I feel like an idiot that it has taken me so long to recognize the actual root of some of my issues. I have a version of PTSD from the volatility and violence that occurred in my childhood. I have serious issues about not being protected by the person who one would normally expect to protect a child. I'm desperately critical of myself as a failure when my intelligent, adult mind, knows, for a fact, that no success would ever have been acknowledged and that no achievement would have been enough.
The long and the short of it is that lots of my crap was caused by childhood trauma and lots of my bad relationship decisions of my adulthood have been attempts to replay those situations and have a different outcome. Unfortunately I was VERY slow to realize that logic doesn't work with histrionic crazy women! Now I need to make it very clear that none of this has to do with my brothers or my mother.

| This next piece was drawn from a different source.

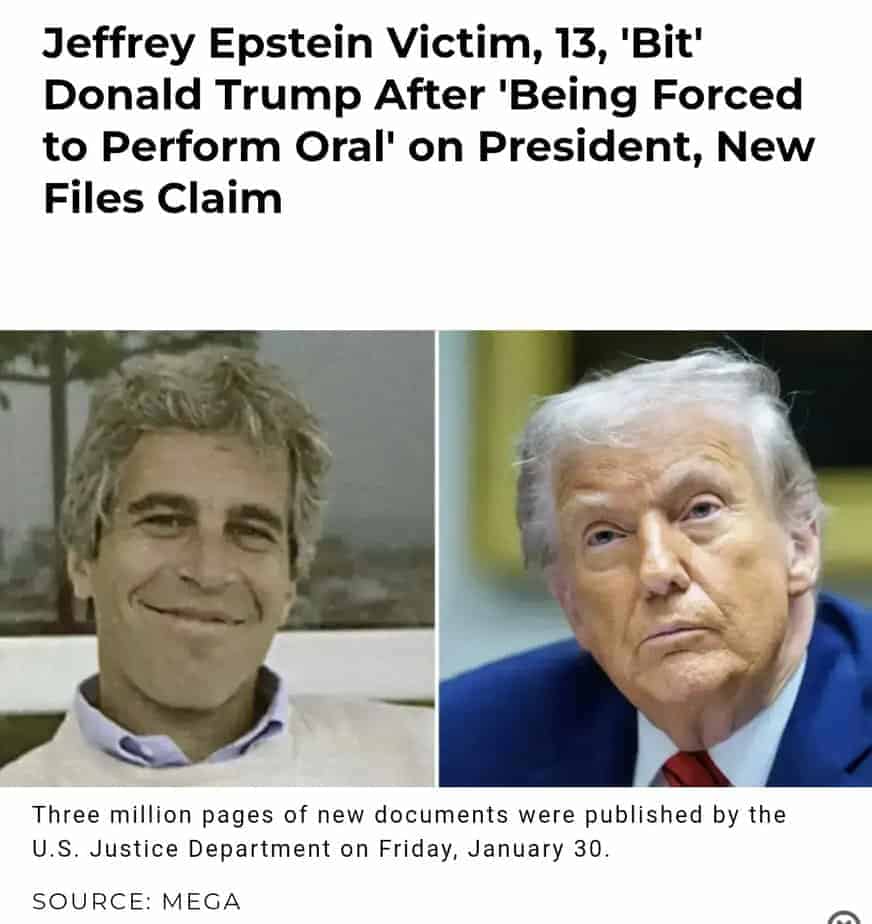The width and height of the screenshot is (872, 924).
Task: Click 'Files Claim' on the headline's last line
Action: pos(163,198)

An interesting thing happened when I was packed and ready to leave the island... my brother, let's just call him The Str8 One, and I were on the phone and I was telling him that my truck was so overloaded that I was concerned I might break a spring in a pothole on the way down the coast and he said something that very nearly brought tears to my eyes... he said "Geeze I'll have to borrow the money [from our brother] to come up with the trailer and get your stuff!" I was overcome by this because for fifteen years I have had no one who would come and rescue me if I had a problem... the mere idea that someone would drive 1000 kms or more to help was mind-blowing to me! When I rolled my Jeep on the way to Fargo and The Boy and I were hanging upside down in our seat belts I just handled it; cops, tow truck, motel, insurance, car hire, etc etc. When my basement flooded I handled it; move stuff, rent pump, clean up etc etc. When an ear infection was making me throw up and possibly eating through to my brain I took myself to hospital. I have moved myself in the last 10 years, in my own vehicle, usually alone, or with The Boy, about 15 times for a total of something like 14,000 kilometres - with my possessions on my back I have traveled the same distance as from New York to Los Angeles and back three and a half times! This does not include the move from the US back to Australia - also alone. There has been precious little rescuing going on in my life for a long time! I felt so warmed by his response - so hopeful for our future.

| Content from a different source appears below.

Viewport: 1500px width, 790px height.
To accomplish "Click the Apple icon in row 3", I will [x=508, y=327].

The move away from the island is worthy of its own blog - it was a monster! A story for another time :)
This blog is about huge changes and huge self-revelations. Wonderful things are happening in my life. I feel like I'm part of a family again. My brother and sister-in-law have been incredible and it feels so warm and hopeful. I feel like I'm becoming more aware of my own influences and of just how much my physical problems have been precipitated by my anxiety and PTSD. It really is such an obvious sequence. The Professor I saw at the Pain Clinic, back when I first started this blog, prescribed a low stress life and the wearing of sensible shoes. I have the shoe part covered and now maybe I can really work on the life part!